%%

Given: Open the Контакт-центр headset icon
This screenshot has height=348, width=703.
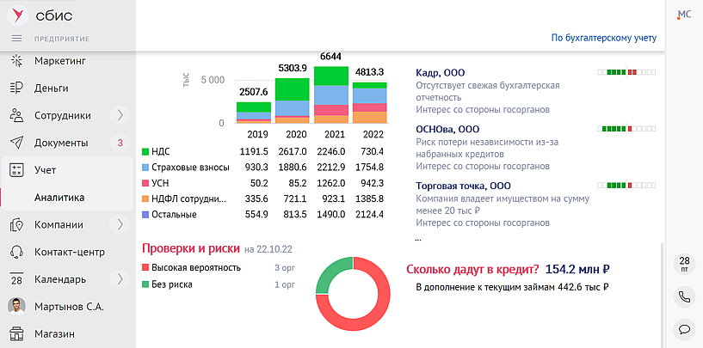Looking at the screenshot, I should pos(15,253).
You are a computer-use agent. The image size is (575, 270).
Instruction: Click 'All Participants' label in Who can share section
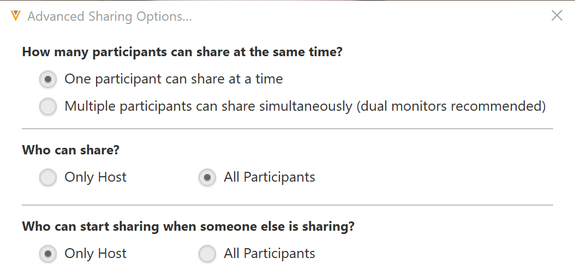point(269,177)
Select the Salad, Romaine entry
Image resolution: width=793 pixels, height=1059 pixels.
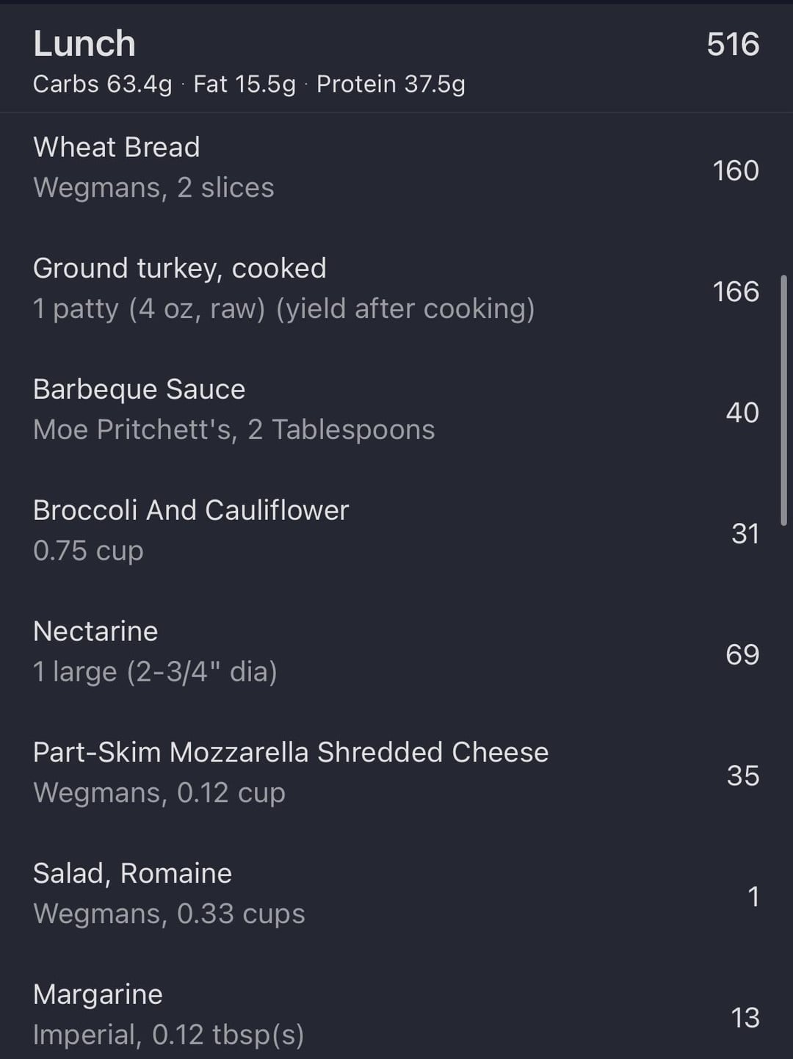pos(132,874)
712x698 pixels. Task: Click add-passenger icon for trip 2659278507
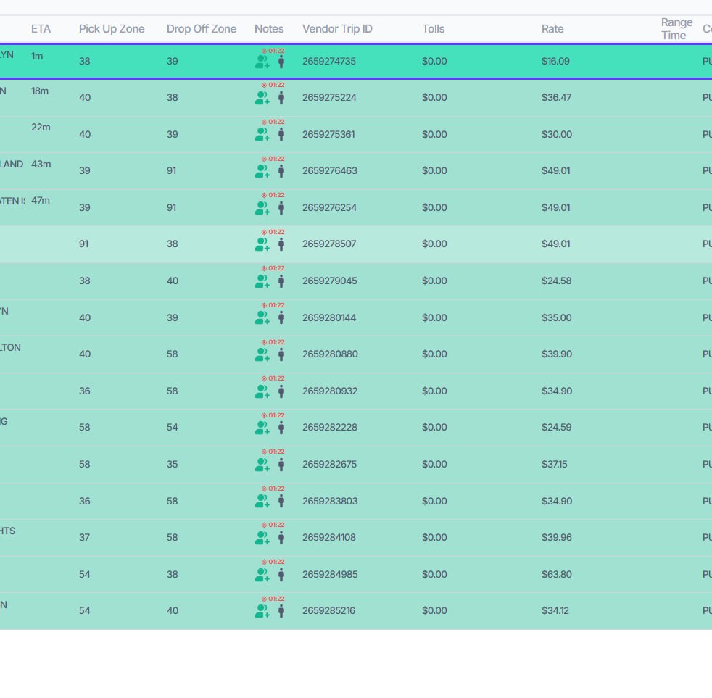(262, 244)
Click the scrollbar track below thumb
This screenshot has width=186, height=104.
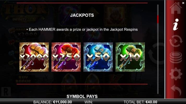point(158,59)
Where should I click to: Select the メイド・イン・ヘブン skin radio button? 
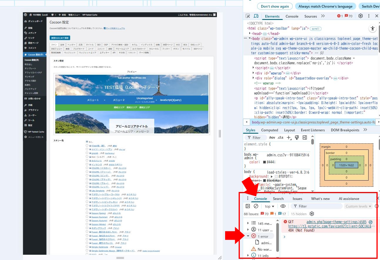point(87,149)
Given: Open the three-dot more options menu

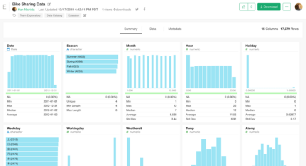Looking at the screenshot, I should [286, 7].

%%
%%

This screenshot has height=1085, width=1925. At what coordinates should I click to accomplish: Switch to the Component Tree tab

%%

Reproduce the items verbatim, from the line containing "Click the scrollbar track below thumb" through the line containing "Looking at the screenshot, I should [286, 7].", both ends included. Leave the pictures out of the answer.

**Final answer:**
Click the scrollbar track below thumb
This screenshot has width=186, height=104.
point(158,59)
Where should I click to: Select the メイド・イン・ヘブン skin radio button? 
point(87,149)
Given: Open the three-dot more options menu

Looking at the screenshot, I should [286, 7].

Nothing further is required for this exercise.